-- Opening Marker --

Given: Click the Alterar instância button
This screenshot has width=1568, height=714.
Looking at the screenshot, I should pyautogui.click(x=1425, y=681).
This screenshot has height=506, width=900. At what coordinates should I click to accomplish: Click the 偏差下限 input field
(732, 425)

-- Closing Marker --

Print nothing but the lines from the one containing "This screenshot has height=506, width=900." through the end of the listing above, exactly as written.

Your response:
This screenshot has height=506, width=900. At what coordinates should I click to accomplish: Click the 偏差下限 input field
(732, 425)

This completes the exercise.